----- Task inputs

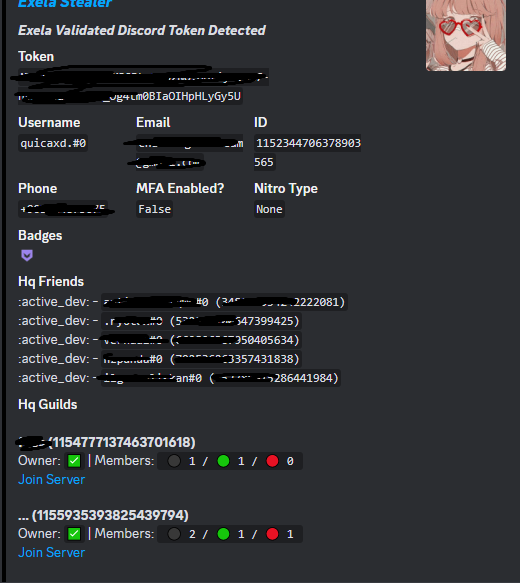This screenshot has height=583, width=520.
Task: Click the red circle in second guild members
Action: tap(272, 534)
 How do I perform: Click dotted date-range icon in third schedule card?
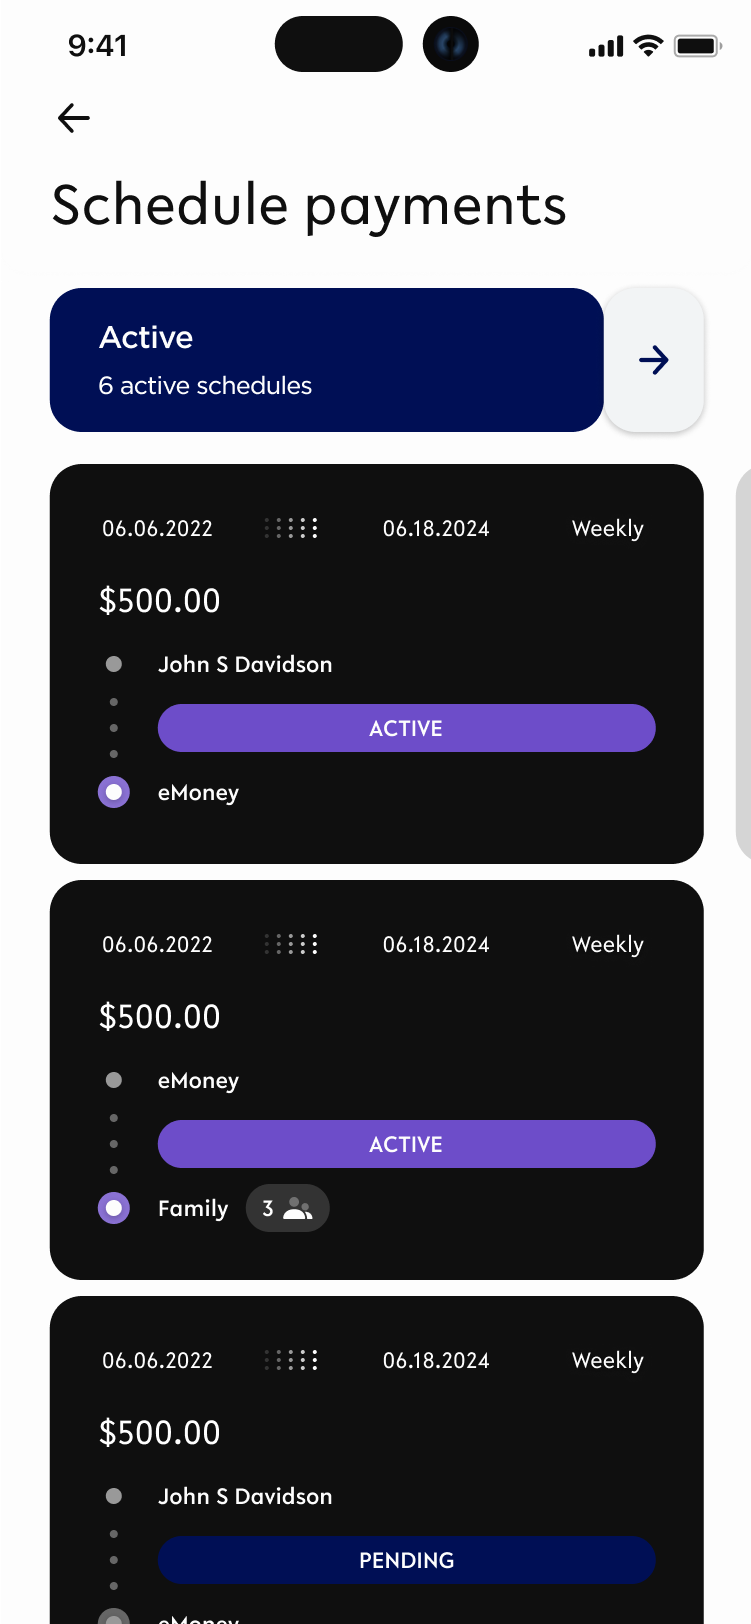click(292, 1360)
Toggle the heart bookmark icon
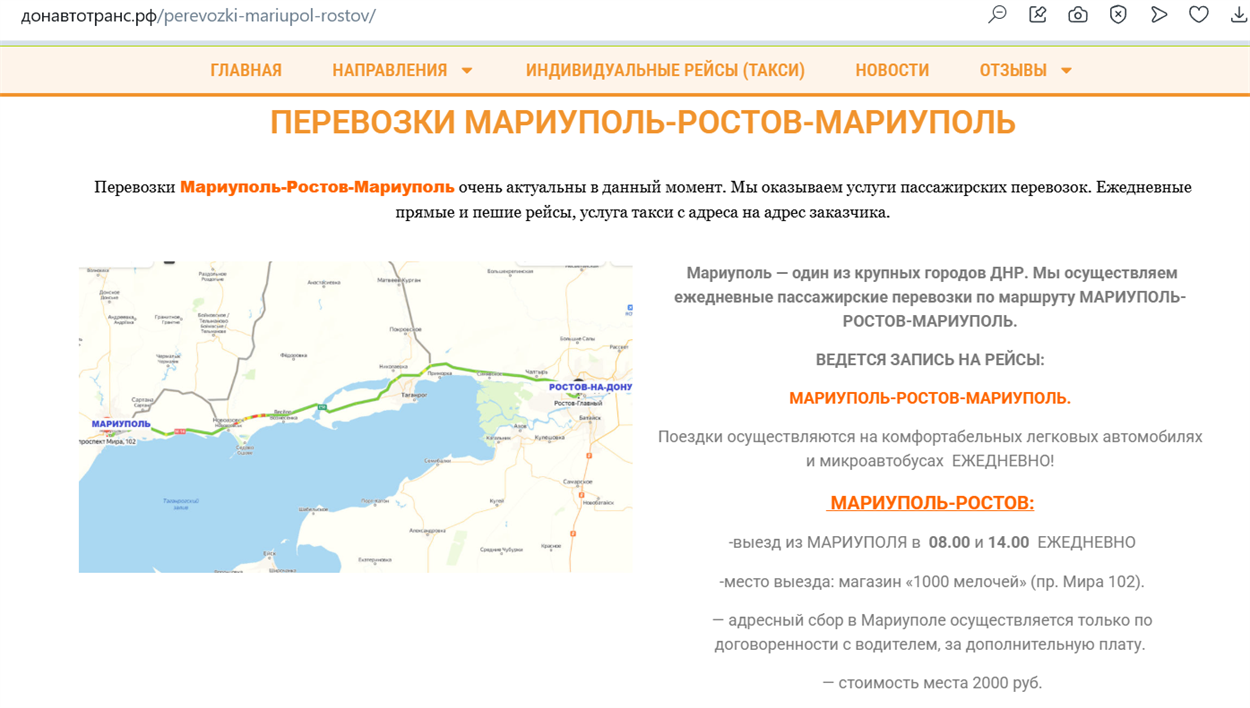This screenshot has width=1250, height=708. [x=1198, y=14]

----------

What the task asks: Everything from the line that contains "How do I perform: Click" to the final line of the data is to be duplicated exactly, both ends included, except the pictures.

Task response:
 How do I perform: Click dotted date-range icon in third schedule card?
click(292, 1360)
Toggle the heart bookmark icon
This screenshot has width=1250, height=708. [x=1198, y=14]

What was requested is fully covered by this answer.